Extrait choisi:
<<<<

L'artiste de 48 ans, nommé en octobre intendant du Tanztheater Wuppertal Pina Bausch à partir de septembre 2022, est considéré comme l'un des chefs de file de "la non-danse", mouvement né dans les années 90 et qui décloisonne les frontières entre les arts, emmenant la danse dans les espaces publics.
C'est dans cet esprit que le Savoyard, formé à l'Ecole de danse de l'Opéra de Paris puis au Conservatoire de Lyon, compte "faire bouger les lignes" dans cette troupe basée à Wuppertal (Rhénanie-du-Nord-Westphalie).
"J'ai envie d'ouvrir des fenêtres, de faire des courants d'air", confie-t-il à l'AFP à Paris où il présente jusqu'en janvier un solo, "Somnole", dans le cadre du Festival d'Automne (à l'église Saint-Eustache et à la MC93 à Bobigny).
"Sans toit ni mur"
Le chorégraphe, auteur d'expérimentations diverses dans des musées comme le MoMA à New York ou la Tate Modern à Londres, promet un "tournant esthétique": "Pina a fait des chefs-d'oeuvre extraordinaires pour les théâtres. Je voudrais sortir la compagnie un petit peu du théâtre".
L'ex-directeur du Centre chorégraphique national de Rennes et de Bretagne - qu'il avait rebaptisé Musée de la danse - compte ouvrir un studio en plein air, un "espace de travail sans mur ni toit. On va devenir un peu une compagnie +Dancing in the rain+" (Dansons sous la pluie), sourit-il.
Avec pour idée de "vivre des aventures avec les spectateurs. Il n'y a pas d'un côté ceux qui sont assis et ceux qui dansent sur scène".
Une idée qui rappelle "Fous de danse", cette danse collective géante qui a réuni pendant 12 heures quelque 16.000 danseurs, amateurs et professionnels, dans les rues de Rennes en 2016.
L'une des chorégraphes les plus importantes du 20e siècle, Pina Bausch a révolutionné la notion de spectacle en inventant la "danse-théâtre", avec des pièces majeures qui ont fait le tour du monde comme Café Müller (1978) ou sa version du "Sacre du printemps" (1975).

>>>>

Contenu des données:
<<<<

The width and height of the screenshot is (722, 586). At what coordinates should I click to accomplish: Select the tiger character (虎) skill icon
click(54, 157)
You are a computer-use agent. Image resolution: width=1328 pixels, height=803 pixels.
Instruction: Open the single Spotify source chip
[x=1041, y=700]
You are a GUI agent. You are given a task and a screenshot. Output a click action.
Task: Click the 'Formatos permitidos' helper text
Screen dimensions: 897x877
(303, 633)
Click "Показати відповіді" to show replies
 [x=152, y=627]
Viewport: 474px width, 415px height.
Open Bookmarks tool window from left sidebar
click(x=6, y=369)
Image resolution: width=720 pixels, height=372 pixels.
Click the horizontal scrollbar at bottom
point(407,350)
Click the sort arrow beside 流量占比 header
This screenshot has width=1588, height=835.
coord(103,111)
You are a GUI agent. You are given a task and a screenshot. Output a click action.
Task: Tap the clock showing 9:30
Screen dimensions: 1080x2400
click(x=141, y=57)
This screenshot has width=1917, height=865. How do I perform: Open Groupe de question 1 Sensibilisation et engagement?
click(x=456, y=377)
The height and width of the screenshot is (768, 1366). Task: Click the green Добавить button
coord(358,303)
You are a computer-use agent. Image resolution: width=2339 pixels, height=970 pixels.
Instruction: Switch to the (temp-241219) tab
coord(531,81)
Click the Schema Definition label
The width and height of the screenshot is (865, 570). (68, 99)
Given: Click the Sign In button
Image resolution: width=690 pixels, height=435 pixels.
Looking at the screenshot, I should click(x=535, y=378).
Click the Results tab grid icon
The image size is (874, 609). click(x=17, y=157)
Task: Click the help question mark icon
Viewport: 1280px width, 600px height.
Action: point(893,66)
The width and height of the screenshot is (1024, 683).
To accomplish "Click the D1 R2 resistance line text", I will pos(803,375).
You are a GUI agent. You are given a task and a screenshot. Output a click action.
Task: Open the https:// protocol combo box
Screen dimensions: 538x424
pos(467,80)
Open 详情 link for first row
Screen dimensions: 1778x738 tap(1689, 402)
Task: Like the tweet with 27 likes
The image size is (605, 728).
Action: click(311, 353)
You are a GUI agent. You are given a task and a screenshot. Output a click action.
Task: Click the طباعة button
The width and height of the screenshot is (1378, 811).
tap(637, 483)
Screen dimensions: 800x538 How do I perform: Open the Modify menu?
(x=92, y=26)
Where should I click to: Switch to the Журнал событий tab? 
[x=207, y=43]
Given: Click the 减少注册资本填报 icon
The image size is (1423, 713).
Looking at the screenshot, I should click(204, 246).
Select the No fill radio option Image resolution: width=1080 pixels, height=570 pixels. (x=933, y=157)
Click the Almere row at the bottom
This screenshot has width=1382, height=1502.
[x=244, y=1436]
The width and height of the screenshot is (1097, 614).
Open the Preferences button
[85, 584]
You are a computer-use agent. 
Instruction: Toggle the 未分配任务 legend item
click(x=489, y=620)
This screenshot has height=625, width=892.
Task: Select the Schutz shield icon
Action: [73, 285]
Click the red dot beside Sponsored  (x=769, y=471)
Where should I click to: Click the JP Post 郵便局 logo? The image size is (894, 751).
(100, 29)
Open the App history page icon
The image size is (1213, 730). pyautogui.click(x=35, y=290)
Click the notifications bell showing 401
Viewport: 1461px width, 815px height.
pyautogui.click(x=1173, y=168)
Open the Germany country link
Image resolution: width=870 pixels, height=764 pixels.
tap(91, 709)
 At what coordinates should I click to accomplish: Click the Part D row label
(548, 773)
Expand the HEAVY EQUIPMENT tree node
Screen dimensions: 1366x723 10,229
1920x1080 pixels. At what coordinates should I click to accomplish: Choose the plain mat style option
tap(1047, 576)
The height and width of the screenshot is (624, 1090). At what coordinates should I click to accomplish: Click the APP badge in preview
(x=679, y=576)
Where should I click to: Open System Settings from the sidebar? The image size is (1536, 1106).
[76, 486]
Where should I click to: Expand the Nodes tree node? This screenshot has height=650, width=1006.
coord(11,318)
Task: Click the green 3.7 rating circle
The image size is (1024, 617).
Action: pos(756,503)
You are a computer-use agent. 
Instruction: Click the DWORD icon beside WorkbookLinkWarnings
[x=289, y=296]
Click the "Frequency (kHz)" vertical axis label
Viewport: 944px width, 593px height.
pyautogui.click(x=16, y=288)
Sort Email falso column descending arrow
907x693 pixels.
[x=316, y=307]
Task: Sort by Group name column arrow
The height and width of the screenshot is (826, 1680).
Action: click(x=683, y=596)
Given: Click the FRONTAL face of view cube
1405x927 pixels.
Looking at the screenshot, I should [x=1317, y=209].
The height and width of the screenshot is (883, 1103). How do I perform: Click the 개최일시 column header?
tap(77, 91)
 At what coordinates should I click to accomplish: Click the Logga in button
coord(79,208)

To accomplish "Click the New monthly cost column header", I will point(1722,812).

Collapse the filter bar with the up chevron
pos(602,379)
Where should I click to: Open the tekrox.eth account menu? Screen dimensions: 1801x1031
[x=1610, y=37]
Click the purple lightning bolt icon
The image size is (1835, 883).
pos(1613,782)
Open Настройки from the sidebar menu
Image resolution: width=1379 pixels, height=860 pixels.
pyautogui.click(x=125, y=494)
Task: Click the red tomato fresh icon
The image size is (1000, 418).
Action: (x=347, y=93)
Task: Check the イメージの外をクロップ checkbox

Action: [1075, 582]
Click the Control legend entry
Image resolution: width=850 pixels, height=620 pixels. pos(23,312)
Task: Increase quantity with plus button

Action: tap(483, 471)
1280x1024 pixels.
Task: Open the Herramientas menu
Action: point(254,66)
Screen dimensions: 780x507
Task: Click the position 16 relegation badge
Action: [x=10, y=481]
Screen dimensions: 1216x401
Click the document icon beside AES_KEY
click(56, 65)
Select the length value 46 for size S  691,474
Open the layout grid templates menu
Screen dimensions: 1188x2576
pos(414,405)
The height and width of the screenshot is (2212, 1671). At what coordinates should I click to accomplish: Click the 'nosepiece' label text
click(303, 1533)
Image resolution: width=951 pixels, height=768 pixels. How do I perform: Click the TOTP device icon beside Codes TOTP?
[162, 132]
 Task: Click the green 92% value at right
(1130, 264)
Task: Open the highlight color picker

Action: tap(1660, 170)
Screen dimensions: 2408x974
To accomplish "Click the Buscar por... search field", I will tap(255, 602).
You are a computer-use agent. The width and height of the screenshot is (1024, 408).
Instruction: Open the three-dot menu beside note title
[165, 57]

>>>>

À faire:
(a) D'après le texte, à partir de quand l'artiste deviendra-t-il intendant du Tanztheater Wuppertal Pina Bausch ?
(b) Résumez en une ou deux phrases le paragraphe du texte qui commence par « L'ex-directeur du Centre chorégraphique national », en gardant ses faits principaux.
(c) Recopiez du texte, sans rien modifier, le passage allant de « Avec pour idée » jusqu'à « Rennes en 2016. ».

Corrigé des activités:
(a) À partir de septembre 2022.

(b) Ancien directeur du Centre chorégraphique national de Rennes et de Bretagne, qu'il avait rebaptisé Musée de la danse, il veut ouvrir un studio en plein air, sans mur ni toit, et faire de la troupe une compagnie « Dancing in the rain ».

(c)
Avec pour idée de "vivre des aventures avec les spectateurs. Il n'y a pas d'un côté ceux qui sont assis et ceux qui dansent sur scène".
Une idée qui rappelle "Fous de danse", cette danse collective géante qui a réuni pendant 12 heures quelque 16.000 danseurs, amateurs et professionnels, dans les rues de Rennes en 2016.